After switching from linux, one of the biggest things i miss is nicotine+ (Soulseek Client)  It has been deleted from the ports but is there a way to still get it? 
Thanks.


----------



## SirDice (Jul 25, 2021)

It was removed because it was broken (didn't build) and nobody cared enough to fix it.


----------



## Help9jpira (Jul 25, 2021)

SirDice said:


> It was removed because it was broken (didn't build) and nobody cared enough to fix it.


how do i get it anyways? and shouldn't you be able to download things outside the repository?


----------



## SirDice (Jul 25, 2021)

Well, it had build errors, so I expect that to still be the case. You could take a stab at resurrecting the port and see if you can get it to build.


----------



## Help9jpira (Jul 25, 2021)

SirDice said:


> Well, it had build errors, so I expect that to still be the case. You could take a stab at resurrecting the port and see if you can get it to build.


how do you do that?


----------



## eternal_noob (Jul 25, 2021)

A good start would be reading https://docs.freebsd.org/en/books/porters-handbook/


----------



## T-Daemon (Jul 25, 2021)

Besides reading the FreeBSD Porter's Handbook eternal_noob linked to you can fetch the deleted port and try to re-do it. Chances are high to make it build.

But if you don't want to tinker around and want the program "outside the repository" then you can install the program via pip. Just make sure the runtime dependencies are installed.

Or Run Nicotine+ from git:




The image shows nicotine+ running from git natively on 12.2-RELEASE (% `python3.8 nicotine`). It should run on higher FreeBSD versions too. I had to add missing runtime dependency databases/py-gdbm (package name py38-gdbm) as nicotine+ complained about it when executed. I haven't tried the functionality. If it's not working as expected for you don't expect here in Forums support.


----------



## Menelkir (Jul 25, 2021)

FYI: https://bugs.freebsd.org/bugzilla/show_bug.cgi?id=246328
I'm trying to adopt this port, but it seems there's no interest on upstream.


----------



## T-Daemon (Jul 25, 2021)

Menelkir said:


> I'm trying to adopt this port, but it seems there's no interest on upstream.
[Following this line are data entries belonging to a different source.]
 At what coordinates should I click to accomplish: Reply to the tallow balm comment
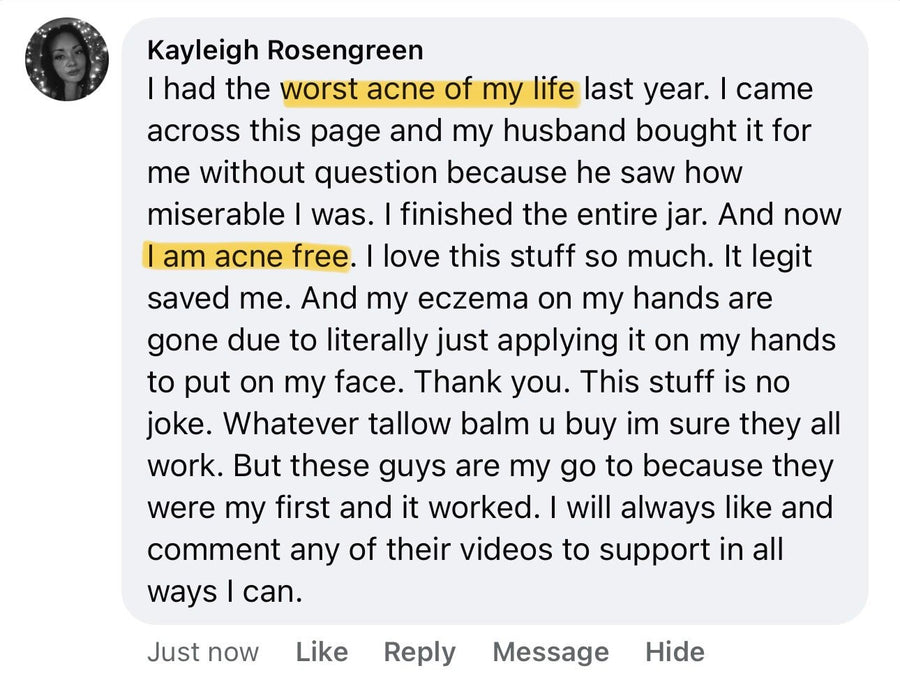(x=420, y=653)
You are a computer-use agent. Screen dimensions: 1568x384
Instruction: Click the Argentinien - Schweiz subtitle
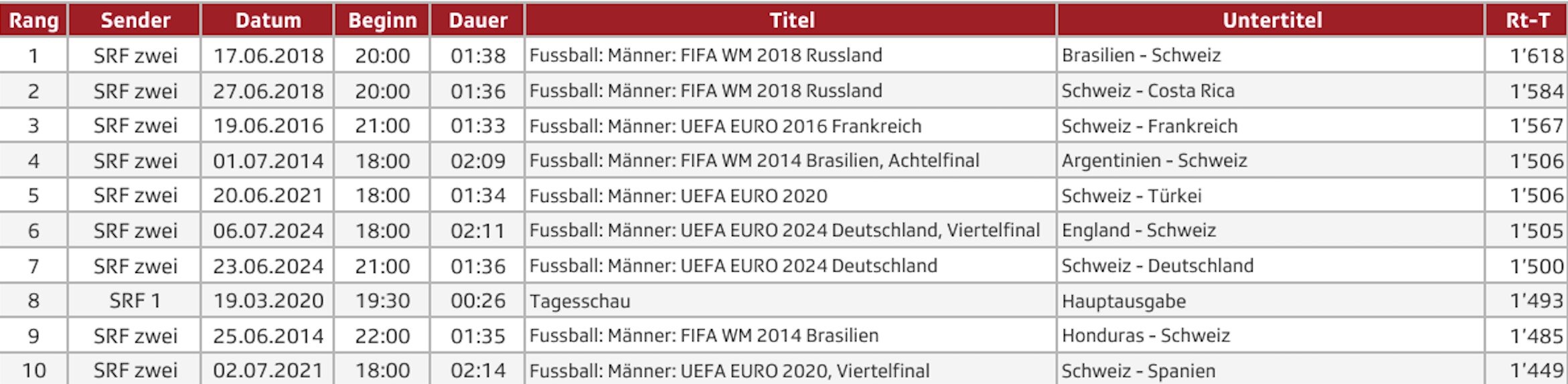tap(1154, 161)
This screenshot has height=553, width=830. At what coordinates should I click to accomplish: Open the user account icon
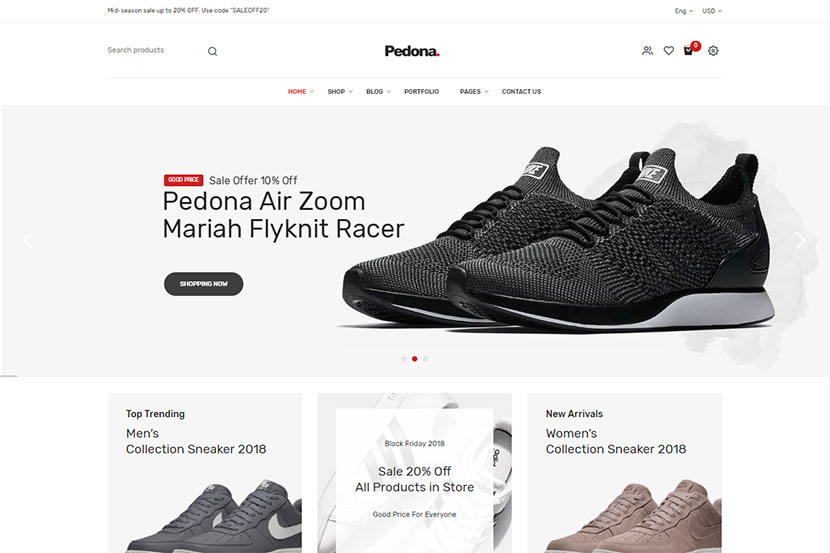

Upstream as in https://nicotine-plus.org/ or freebsd-ports? If it's freebsd-ports, I noticed in the PR there where repeatedly requests to test the port with ports-mgmt/poudriere and to verify the port with ports-mgmt/portlint. Maybe if committers have a positive confirmation of the tests (poudrier build log) then they would be inclined to grant the commit rather sooner than later.


----------



## T-Daemon (Jul 25, 2021)

Until the port is resurrected, as third option to the other two from post #7, the diff from Menelkir can be applied to the ports tree and Nicotine+ installed from there. See git-clone(1) and git-apply(1).

That way Nicotine+ gets registered into the local package database and can be manipulated by pkg(8).


----------



## Menelkir (Jul 25, 2021)

T-Daemon said:


> Upstream as in https://nicotine-plus.org/ or freebsd-ports? If it's freebsd-ports, I noticed in the PR there where repeatedly requests to test the port with ports-mgmt/poudriere and to verify the port with ports-mgmt/portlint. Maybe if committers have a positive confirmation of the tests then they would be inclined to grant the commit rather sooner than later.
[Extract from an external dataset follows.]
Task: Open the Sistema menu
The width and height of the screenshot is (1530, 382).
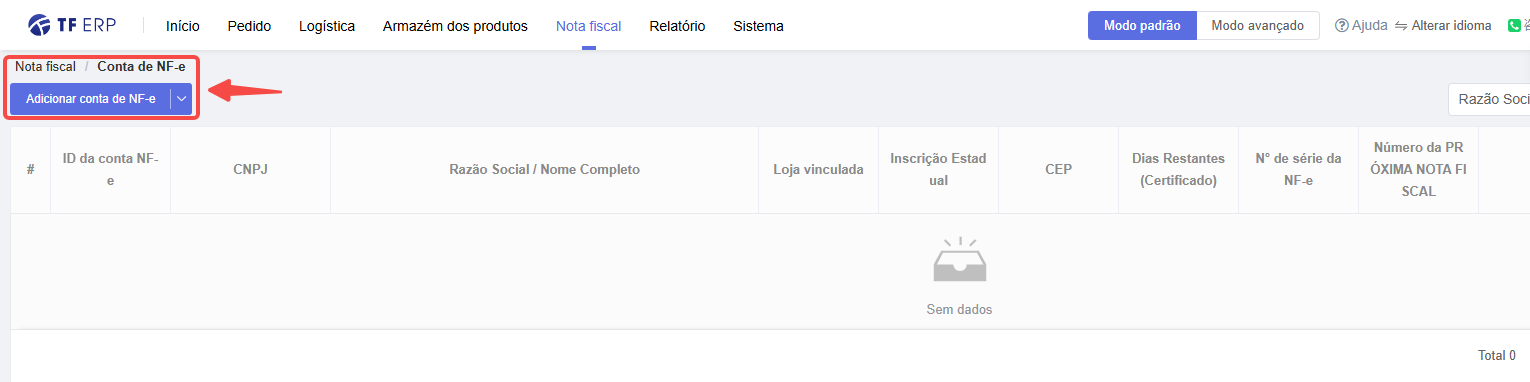Action: (758, 26)
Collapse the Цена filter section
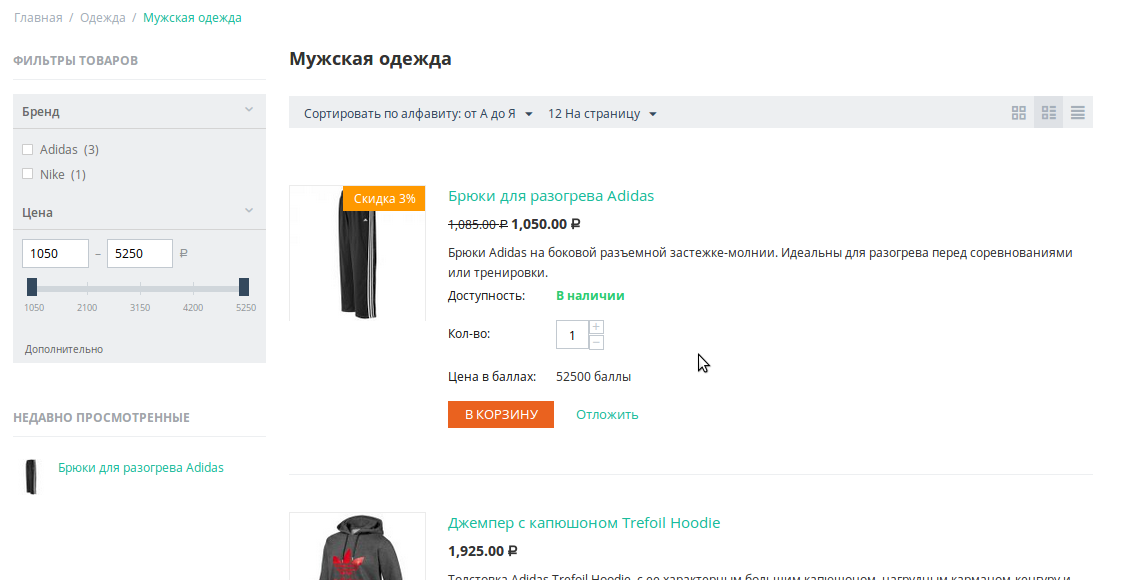Image resolution: width=1132 pixels, height=580 pixels. 249,211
After 5 builds on poudriere and 2 rewrite of the entire port in a year? I don't know why I'm even trying anymore.


----------



## T-Daemon (Jul 25, 2021)

You could try asking for a committer on freebsd-ports@ mailing list.


----------



## Menelkir (Jul 25, 2021)

T-Daemon said:


> You could try asking for a committer on freebsd-ports@ mailing list.


I did that on irc and also I have some updates to the ports I maintain sitting there forever (by update, I mean a version bump, even so, sometimes new "problems" arise), I just gave up trying until someone notice.


----------



## eternal_noob (Jul 25, 2021)

Menelkir said:


> I just gave up trying until someone notice.


So sad. Don't give up!


----------